WORK REQUIRED ▸ Continue the maternity nursing practice questions from where they stop.

The nurse is caring for a pregnant client who is scheduled for cordocentesis. Which could be a complication of the test? a. Destruction of red blood cells b. Fetal hyperbilirubinemia c. Fetomaternal hemorrhage d. Deformity of extremities
c. Fetomaternal hemorrhage Rationale: Cordocentesis is an invasive procedure also known as percutaneous umbilical blood sampling (PUBS). n this procedure, the fetal umbilical vessel is punctured. Therefore, there is a direct risk of fetomaternal hemorrhage.
A nurse providing care to a client in labor would be aware of which fact about cesarean delivery? a. It is declining in frequency in the United States. b. It is more likely to be done for the poor in public hospitals who do not get the nurse counseling that wealthier clients do. c. It is performed primarily for the health of the mother and fetus. d. It can be either elected or refused by clients as their absolute legal right.
c. It is performed primarily for the health of the mother and fetus.
The nurse is caring for a diabetic client who is breastfeeding her infant. Within which time frame after childbirth would the client's insulin requirements return to prepregnancy levels? a. Immediately after childbirth b. Seven to 10 days after childbirth c. On completion of weaning d. During the lactation period
c. On completion of weaning Rationale: The breastfeeding mother's insulin requirements return to prepregnancy levels after the infant has been completely weaned. At birth, there is a sudden drop in the levels of insulinase after expulsion of the placenta, but they do not return to prepregnancy levels. When the mother is not breastfeeding, the insulin carbohydrate balance returns in 7 to 10 days. Maternal glucose is used up during lactation; therefore the breastfeeding mother's insulin requirement remains low.

MATERIAL SUPPLIED ▸
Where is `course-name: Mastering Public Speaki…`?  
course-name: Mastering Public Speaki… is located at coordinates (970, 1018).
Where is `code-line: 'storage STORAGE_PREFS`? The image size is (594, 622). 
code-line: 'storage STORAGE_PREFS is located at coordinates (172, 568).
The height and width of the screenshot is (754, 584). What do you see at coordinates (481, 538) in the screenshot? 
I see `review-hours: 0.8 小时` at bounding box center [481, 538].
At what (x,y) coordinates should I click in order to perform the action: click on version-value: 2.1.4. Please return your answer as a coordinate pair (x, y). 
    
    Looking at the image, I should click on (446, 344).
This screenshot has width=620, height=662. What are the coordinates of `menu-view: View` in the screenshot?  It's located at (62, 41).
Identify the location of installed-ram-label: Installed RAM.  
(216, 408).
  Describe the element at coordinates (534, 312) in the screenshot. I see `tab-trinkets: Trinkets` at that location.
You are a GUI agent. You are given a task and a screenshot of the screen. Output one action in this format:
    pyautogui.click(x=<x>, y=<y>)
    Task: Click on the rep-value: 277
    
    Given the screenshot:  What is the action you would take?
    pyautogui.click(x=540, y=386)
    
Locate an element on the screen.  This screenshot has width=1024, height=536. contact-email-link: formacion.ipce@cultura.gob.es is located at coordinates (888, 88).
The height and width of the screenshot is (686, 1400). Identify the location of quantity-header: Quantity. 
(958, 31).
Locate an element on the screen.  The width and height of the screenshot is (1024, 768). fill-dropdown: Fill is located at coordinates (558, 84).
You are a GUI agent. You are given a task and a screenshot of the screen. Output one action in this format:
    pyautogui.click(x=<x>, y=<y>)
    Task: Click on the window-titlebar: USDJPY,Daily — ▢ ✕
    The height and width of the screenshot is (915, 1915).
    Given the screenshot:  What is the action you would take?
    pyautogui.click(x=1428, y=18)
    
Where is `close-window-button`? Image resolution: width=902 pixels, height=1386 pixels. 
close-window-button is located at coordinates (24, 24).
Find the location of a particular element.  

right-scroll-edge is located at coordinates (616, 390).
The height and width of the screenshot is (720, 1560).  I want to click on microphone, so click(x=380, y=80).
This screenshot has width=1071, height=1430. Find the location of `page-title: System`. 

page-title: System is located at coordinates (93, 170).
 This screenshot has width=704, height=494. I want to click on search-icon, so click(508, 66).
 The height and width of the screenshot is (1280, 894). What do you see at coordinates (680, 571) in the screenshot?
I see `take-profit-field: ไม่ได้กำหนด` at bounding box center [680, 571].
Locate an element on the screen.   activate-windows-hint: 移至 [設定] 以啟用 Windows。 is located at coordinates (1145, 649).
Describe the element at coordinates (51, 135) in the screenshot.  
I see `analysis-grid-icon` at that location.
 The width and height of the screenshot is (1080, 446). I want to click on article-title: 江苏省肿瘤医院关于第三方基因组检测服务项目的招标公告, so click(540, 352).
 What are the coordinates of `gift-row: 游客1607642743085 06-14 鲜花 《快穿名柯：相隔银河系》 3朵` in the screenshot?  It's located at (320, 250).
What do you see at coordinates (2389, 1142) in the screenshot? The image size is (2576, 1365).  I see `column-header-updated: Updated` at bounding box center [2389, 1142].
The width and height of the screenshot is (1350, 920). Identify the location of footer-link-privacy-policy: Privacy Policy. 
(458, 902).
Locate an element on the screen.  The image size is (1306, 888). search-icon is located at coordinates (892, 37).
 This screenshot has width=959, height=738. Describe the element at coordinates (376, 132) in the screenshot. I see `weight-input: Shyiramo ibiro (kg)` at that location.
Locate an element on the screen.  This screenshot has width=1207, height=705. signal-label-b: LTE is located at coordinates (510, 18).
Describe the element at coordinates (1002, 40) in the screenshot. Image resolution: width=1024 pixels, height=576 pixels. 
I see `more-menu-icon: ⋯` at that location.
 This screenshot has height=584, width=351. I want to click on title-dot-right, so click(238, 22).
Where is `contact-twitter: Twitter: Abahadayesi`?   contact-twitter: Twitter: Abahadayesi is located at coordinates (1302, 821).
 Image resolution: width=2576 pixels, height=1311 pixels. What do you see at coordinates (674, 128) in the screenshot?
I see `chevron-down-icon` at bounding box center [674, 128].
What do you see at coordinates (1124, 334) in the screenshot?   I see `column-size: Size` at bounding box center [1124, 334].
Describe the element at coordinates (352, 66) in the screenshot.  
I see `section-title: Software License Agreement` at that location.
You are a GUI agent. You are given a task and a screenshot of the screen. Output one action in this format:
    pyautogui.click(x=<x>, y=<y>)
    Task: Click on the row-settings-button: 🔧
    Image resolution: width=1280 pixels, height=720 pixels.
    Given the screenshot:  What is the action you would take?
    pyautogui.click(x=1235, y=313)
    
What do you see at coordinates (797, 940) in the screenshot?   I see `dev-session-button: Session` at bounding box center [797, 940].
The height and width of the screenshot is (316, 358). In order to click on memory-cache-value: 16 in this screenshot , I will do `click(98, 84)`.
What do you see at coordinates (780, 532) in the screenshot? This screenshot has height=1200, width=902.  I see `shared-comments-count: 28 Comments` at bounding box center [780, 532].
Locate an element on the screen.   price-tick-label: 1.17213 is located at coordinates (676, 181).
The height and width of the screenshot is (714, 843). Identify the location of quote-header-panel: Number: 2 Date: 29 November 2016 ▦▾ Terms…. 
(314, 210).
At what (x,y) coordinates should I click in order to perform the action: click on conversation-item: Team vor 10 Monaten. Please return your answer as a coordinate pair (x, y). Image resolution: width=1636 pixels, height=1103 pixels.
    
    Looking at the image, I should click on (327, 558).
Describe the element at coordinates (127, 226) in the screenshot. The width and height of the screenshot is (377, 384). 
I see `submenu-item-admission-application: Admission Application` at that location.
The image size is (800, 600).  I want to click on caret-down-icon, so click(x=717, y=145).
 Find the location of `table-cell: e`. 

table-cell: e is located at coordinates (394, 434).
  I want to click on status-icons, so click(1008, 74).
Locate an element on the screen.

ANSWER BELOW ▸
The nurse is preparing to administer intravenous magnesium sulfate to a client with preeclampsia. Meanwhile, the student nurse positions the client in the supine position, monitors the fetal heart rate (FHR), checks for baseline variability, and monitors for the absence of late decelerations. Which action by the student nurse indicates the need for further teaching? a. Checking for baseline variability b. Monitoring of the fetal heart rate (FHR) c. Placing the client in a supine position d. Monitoring for the absence of late decelerations
c. Placing the client in a supine position. Rationale: While caring for a pregnant client with preeclampsia and ineffective tissue perfusion, the nurse would place the client on her side, not in the supine position. This is done to maximize uteroplacental blood flow and ensure efficient uteroplacental oxygenation. This intervention also helps decrease the client's blood pressure, promote diuresis, and prevents supine hypotension. The student nurse would check for baseline variability, monitor the FHR, and check for the absence of late decelerations. These interventions promote the safety of the fetus.
The nurse caring for a 37-week-gestation client with gestational hypertension determines that the client has very elevated blood pressure. Which is the best intervention to prevent complications in the client? a. Instruct the client to stay in bed. b. Provide the client with a nutritious dietary plan. c. Prepare the client for induction of labor. d. Instruct the client to come next week.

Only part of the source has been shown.